_What this task involves_
In the records, find each line where "agent" occurs, and copy it.

Excerpts from a dataset

__________

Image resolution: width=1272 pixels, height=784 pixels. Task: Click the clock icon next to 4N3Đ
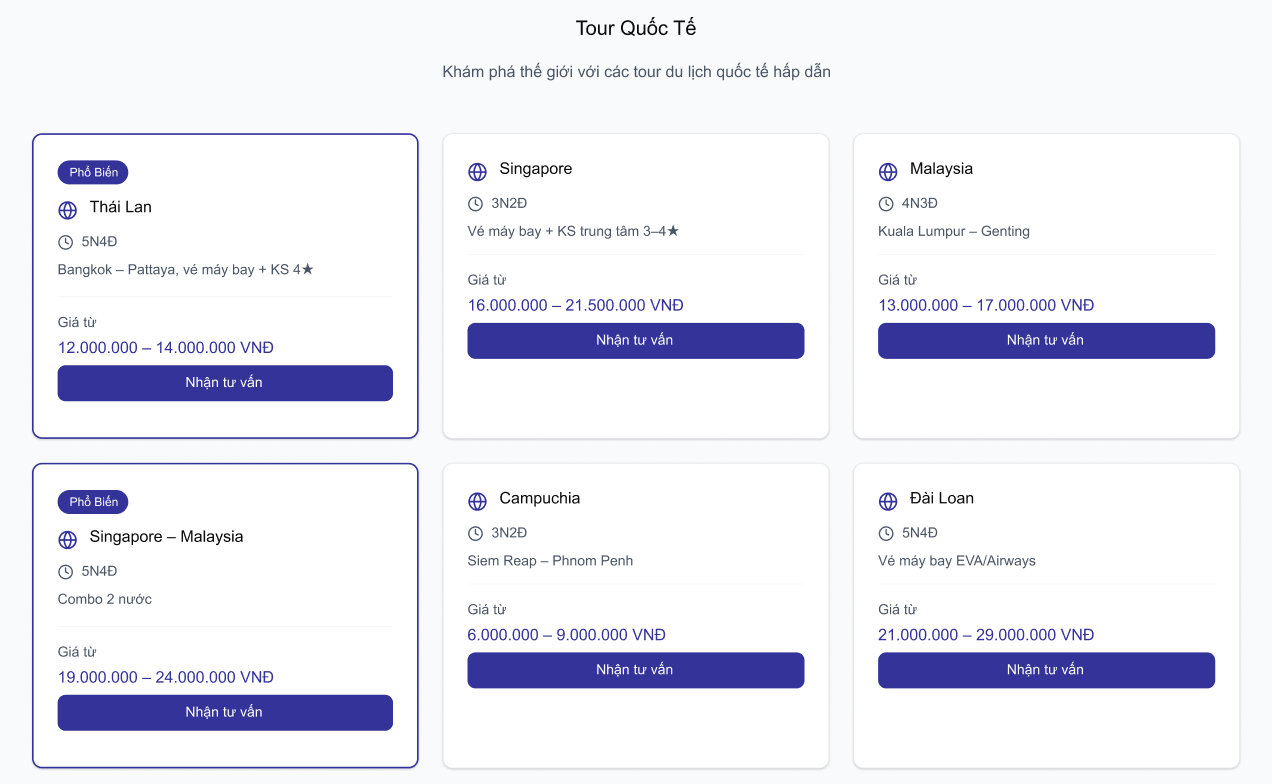point(886,204)
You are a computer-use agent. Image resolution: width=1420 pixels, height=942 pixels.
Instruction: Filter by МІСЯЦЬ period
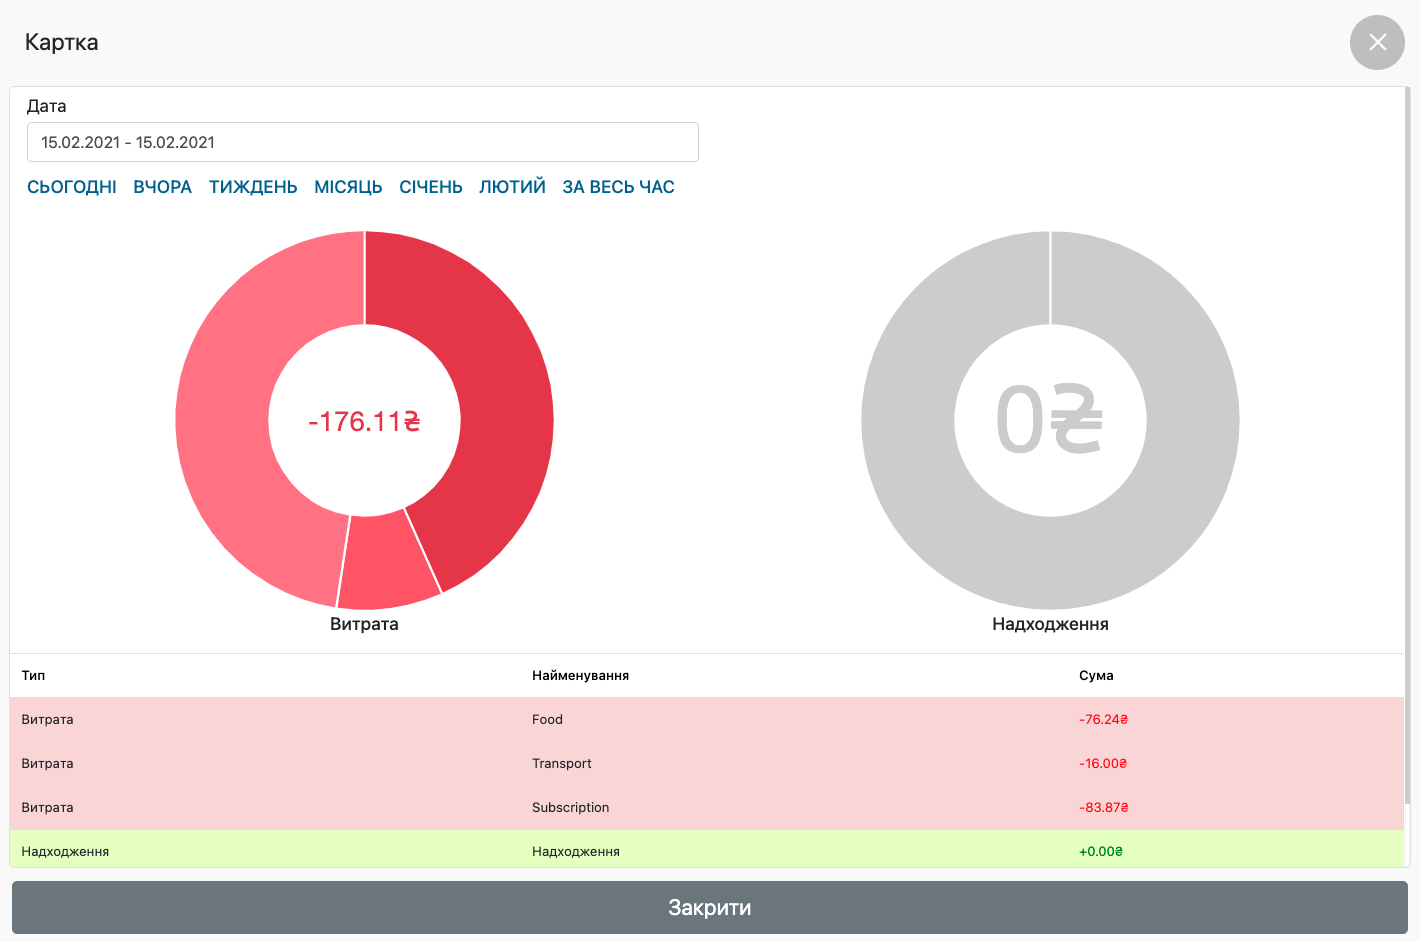pos(348,187)
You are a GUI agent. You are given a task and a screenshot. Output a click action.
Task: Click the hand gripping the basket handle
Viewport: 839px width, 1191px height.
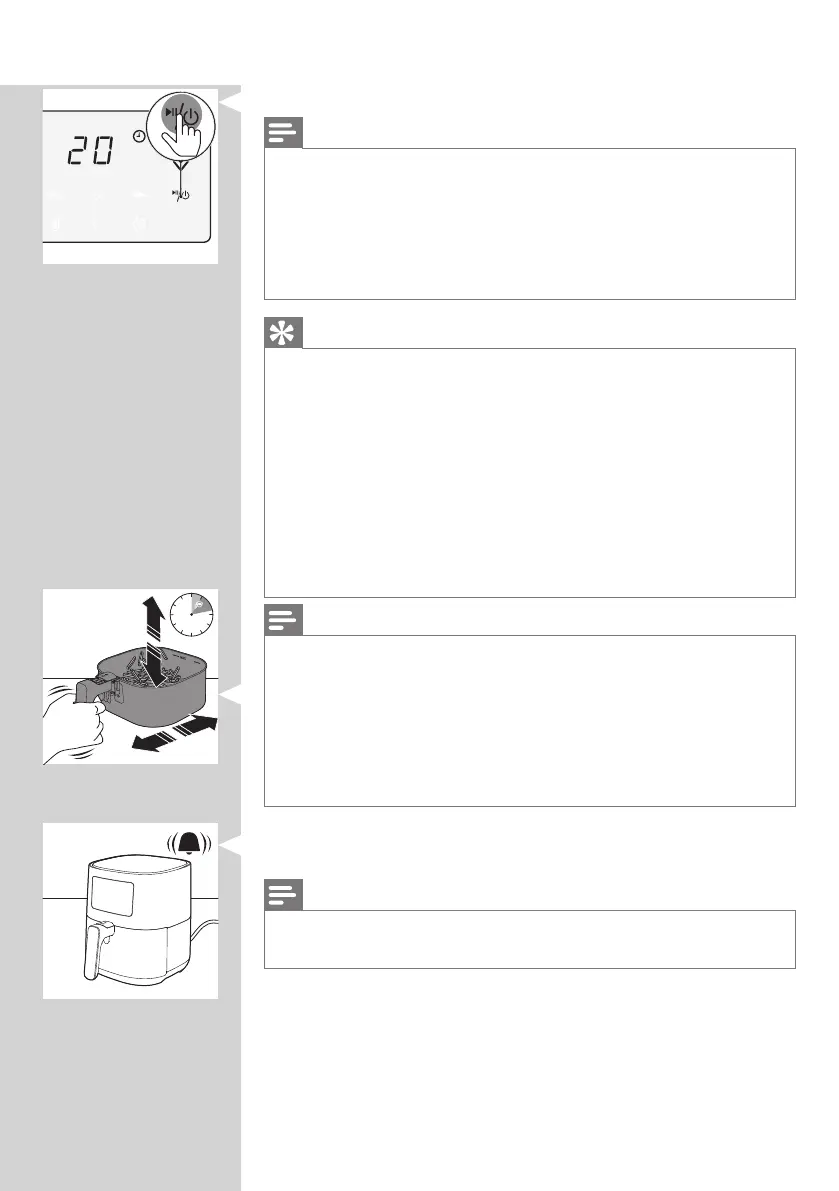[74, 723]
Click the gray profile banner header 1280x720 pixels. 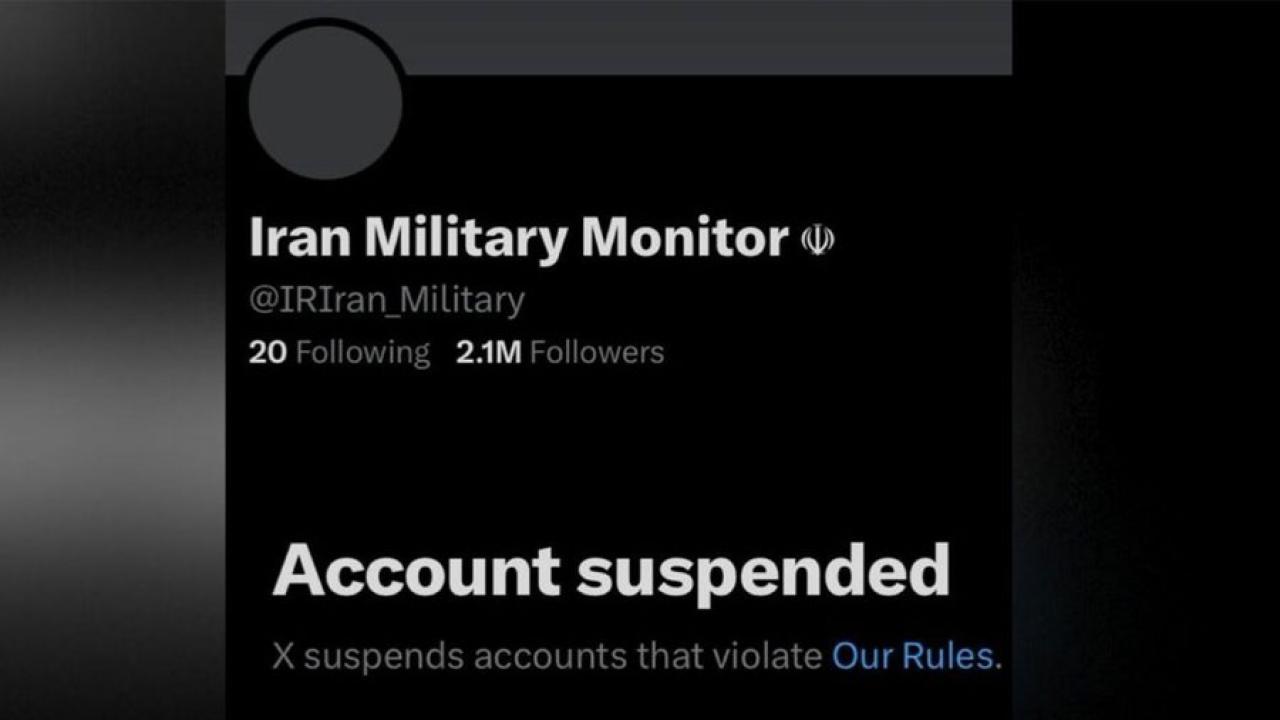[x=700, y=36]
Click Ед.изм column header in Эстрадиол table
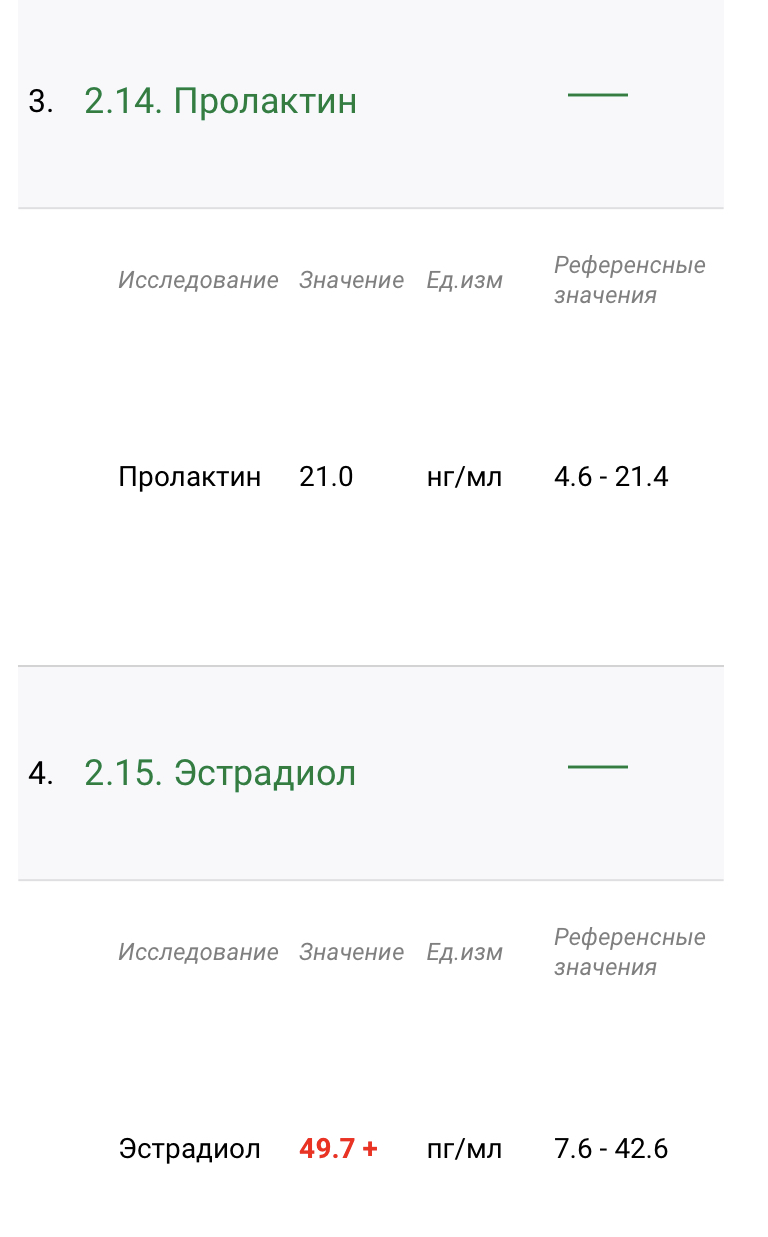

__________

_Answer to the problem_
You are a computer-use agent. Image resolution: width=1420 pixels, height=942 pixels.
You are a GUI agent. You are given a task and a screenshot. Output a click action.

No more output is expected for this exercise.